Le "semi-colonialisme" au Québec
Situation «Semi-coloniale» est le terme utilisé par Jean Lacouture (De Gaulle, Tome 3. Le souverain, Seuil, Paris, 1986 p.515), en vue de caractériser la singularité du Québec descendant des Français vaincus en 1760 (prise de Montréal et Québec par les Anglais), cependant intégrés dans un État plus ou moins confédéral, obtenant ainsi, avec la démocratie, le droit de se gouverner. Mais, en même temps, soumis à un Canada anglais dont la langue gagne à Montréal (où le français reste cependant majoritaire), aux ukases de la loi C-20 votée par la Chambre des Communes canadienne l’an passé.
Lacouture justifie aussi l’expression utilisée le 24 juillet 1967 par de Gaulle juste avant le fameux «Vive le Québec libre!» parlant d’ une atmosphère «semblable à celle de la Libération», mot qui choqua les Anglais qui se crurent assimilés aux Allemands de Paris en 1944, alors que l’on visait l’émotion inouïe d’un peuple soulevé par une vague venue du fond de l’Histoire
Dans les années 60, la poétesse québécoise Michèle Lalonde écrivit Speak White (allusion au slogan anglo-saxon considérant le français comme inférieur à l’instar des Noirs américains), auquel répond dans les années 90, le poème d’un immigrant italien au Québec, cependant rallié à la cause du souverainisme.
Ces deux poèmes, en leur alternance, disent la fine complexité du débat québécois.
«Octobre 1970» ce sont les événements manipulés par Ottawa et le Premier Ministre Trudeau (québécois francophone mais unitariste canadien), qui crut réduire les indépendantistes du Québec en faisant agir la «loi sur les mesures de guerre» («loi martiale»). Et en emprisonnant des centaines de militants. Six ans plus tard le PQ de René Lévesque prenait le pouvoir. Michel Tremblay en tira le film Les Ordres.
La revue annuelle TOUDI (n° 1) a déjà publié ce texte, une longue interview posthume de René Lévesque et une analyse de P. Leboutte en 1987.
La Loi C-20 met en cause un Québec même majoritairement acquis à l’indépendance.
TOUDI
SPEAK WHITE
Speak white
il est si beau de vous entendre
parler de Paradise Lost
ou du profil gracieux et anonyme qui tremble
dans les sonnets de Shakespeare
nous sommes un peuple inculte et bègue
mais ne sommes pas sourds au génie d'une langue
parlez avec l'accent de Milton et Byron et
Shelley et Keats
speak white
et pardonnez-nous de n'avoir pour réponse
que les chants rauques de nos ancêtres
et le chagrin de Nelligan
speak white
parlez de choses et d'autres
parlez-nous de la Grande Charte
ou du monument à Lincoln
du charme gris de la Tamise
de l'eau rose du Potomac
parlez-nous de vos traditions
nous sommes un peuple peu brillant
mais fort capable d'apprécier
toute l'importance des crumpets
ou du Boston Tea Party
mais quand vous really speak white
quand vous get down to brass tacks
pour parler du gracious living
et parler du standard de vie
et de la Grande Société
un peu plus fort alors speak white
haussez vos voix de contremaîtres
nous sommes un peu durs d'oreille
nous vivons trop près des machines
et n'entendons que notre souffle au-dessus des outils
speak white and loud
qu'on vous entende
de Saint-Henri à Saint-Domingue
oui quelle admirable langue
pour embaucher
donner des ordres
fixer l'heure de la mort à l'ouvrage
et de la pause qui rafraîchit
et ravigote le dollar
speak white
tell us that God is a great big shot
and that we're paid to trust him
speak white
parlez-nous production profits et pourcentages
speak white
c'est une langue riche
pour acheter
mais pour se vendre
mais pour se vendre à perte d'âme
mais pour se vendre
ah!

- [EXTRAIT DES DONNÉES]:
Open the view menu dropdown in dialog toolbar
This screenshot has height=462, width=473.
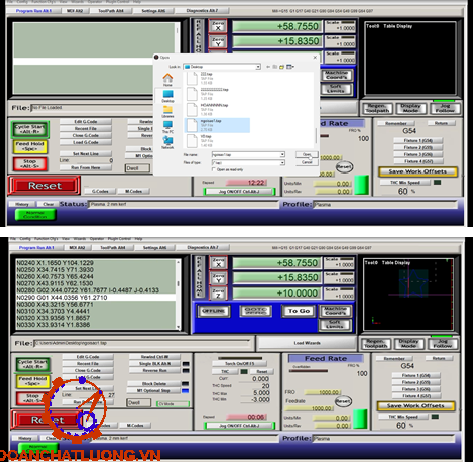tap(290, 67)
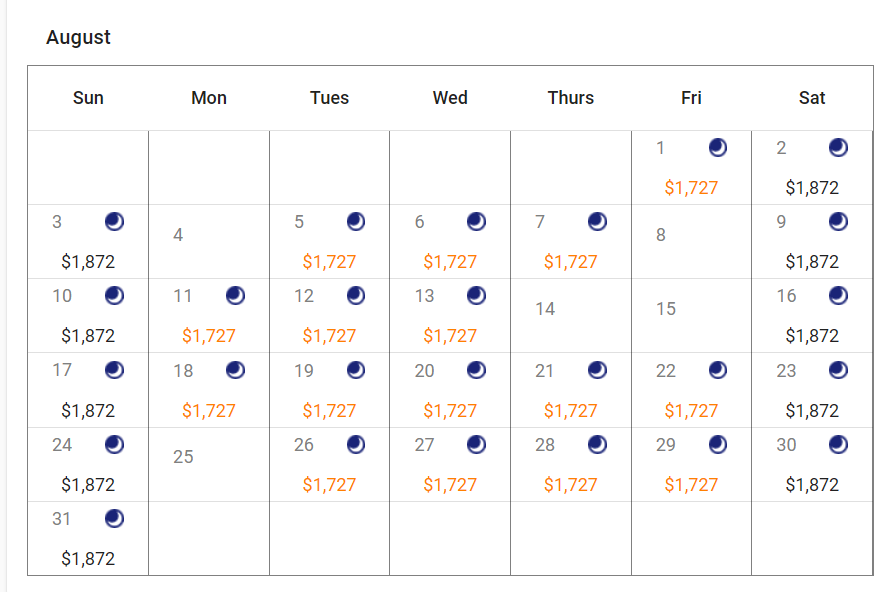This screenshot has height=592, width=881.
Task: Click the Sat column header
Action: (812, 98)
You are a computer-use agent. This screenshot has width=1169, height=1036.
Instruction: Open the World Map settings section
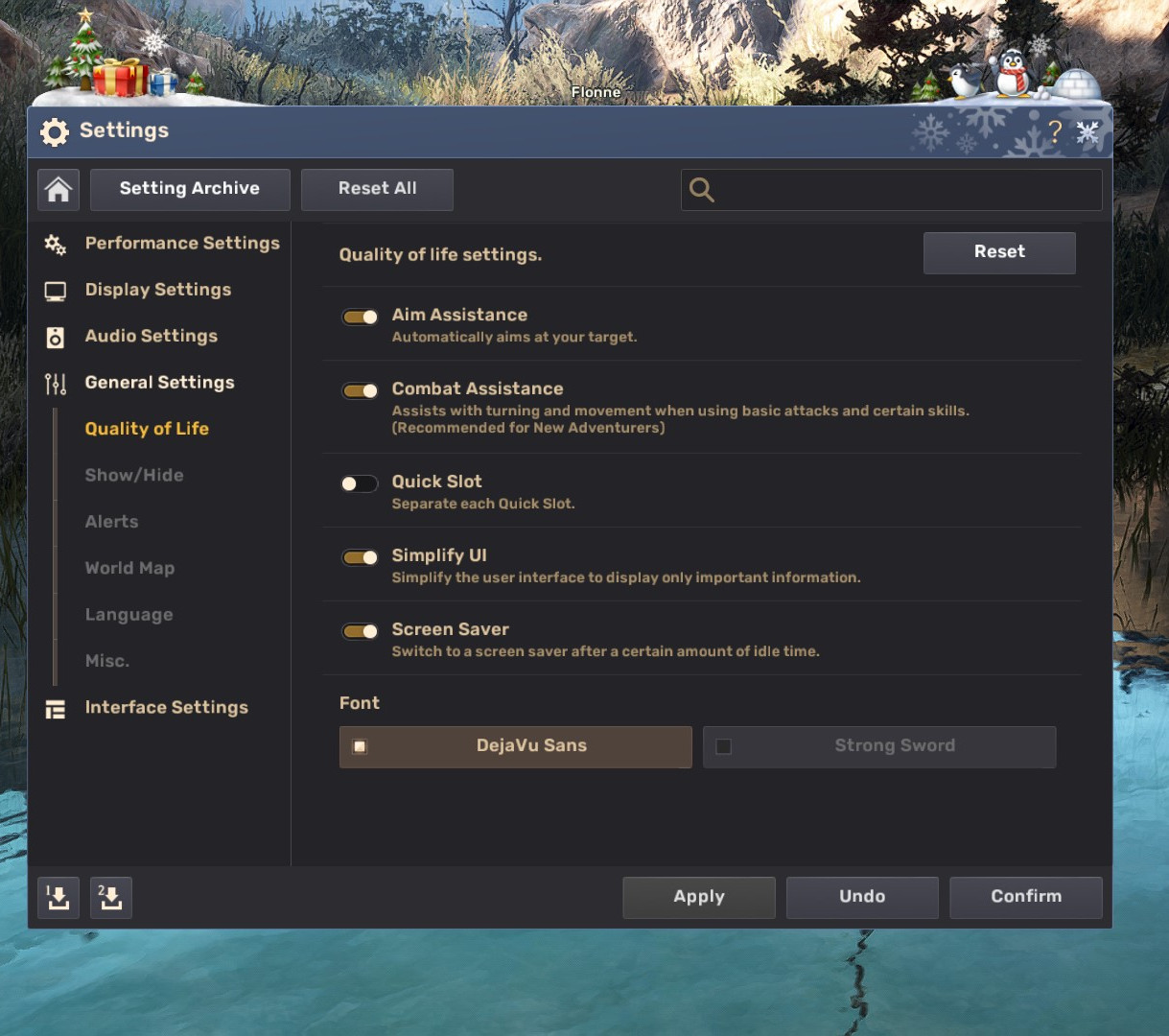click(129, 568)
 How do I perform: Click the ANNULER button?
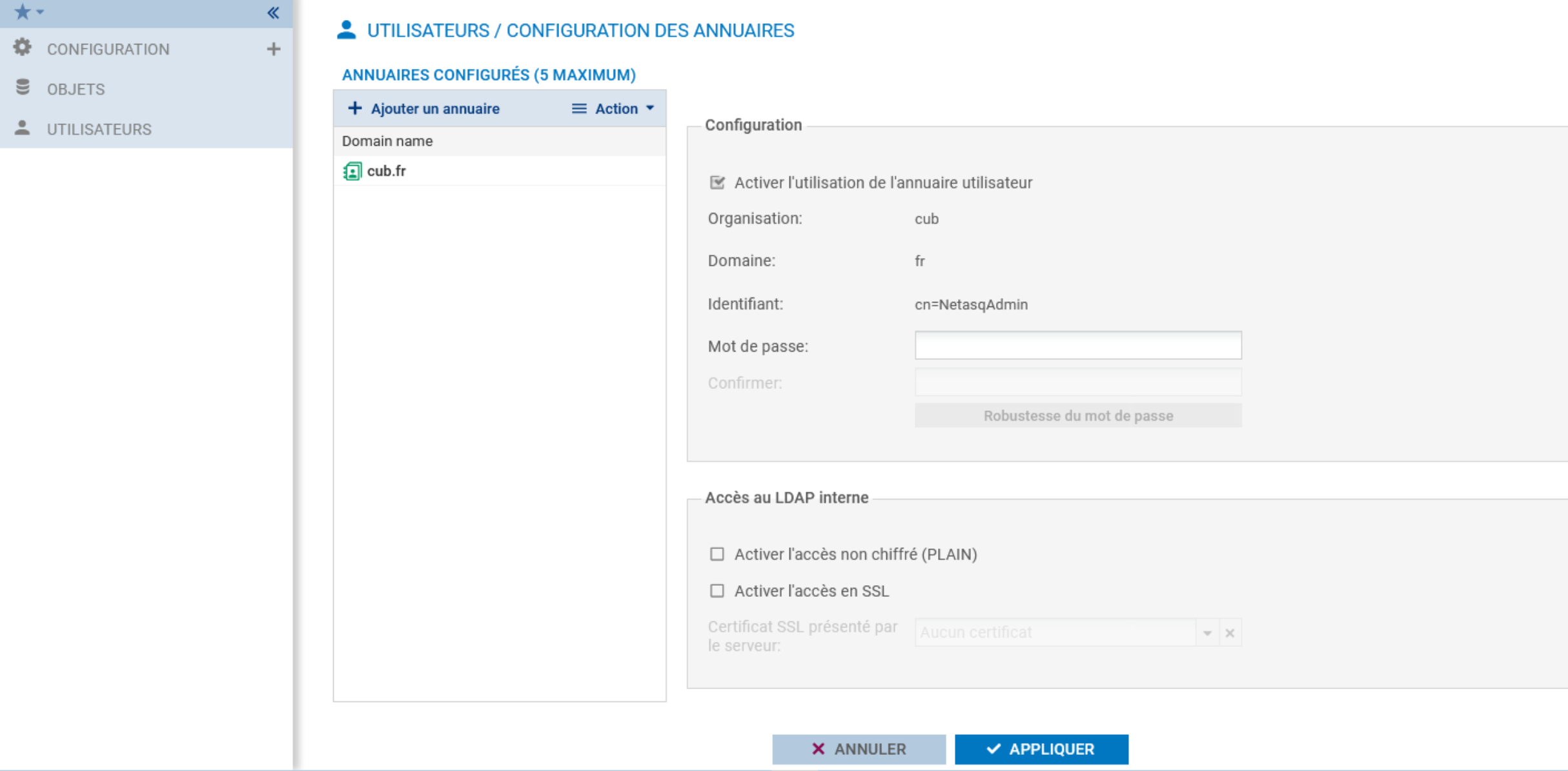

- [CONSIGNES DES TÂCHES]:
[1] Énumérez tous les écrivains de langue anglaise nommés dans le poème « Speak White » que cite l'extrait source sur le semi-colonialisme au Québec.
[2] Reproduisez l'ensemble des entrées en substituant « Display the » à « Open the », sans rien modifier d'autre. N'incluez pas les images dans votre réponse.

- [RÉPONSES PAR TÂCHE]:
[1] Shakespeare, Milton, Byron, Shelley, Keats

[2]
Display the view menu dropdown in dialog toolbar
This screenshot has height=462, width=473.
tap(290, 67)
This screenshot has height=592, width=881.
Task: Click the Sat column header
Action: (812, 98)
You are a computer-use agent. This screenshot has width=1169, height=1036.
Instruction: Display the World Map settings section
click(129, 568)
 How do I perform: Click the ANNULER button?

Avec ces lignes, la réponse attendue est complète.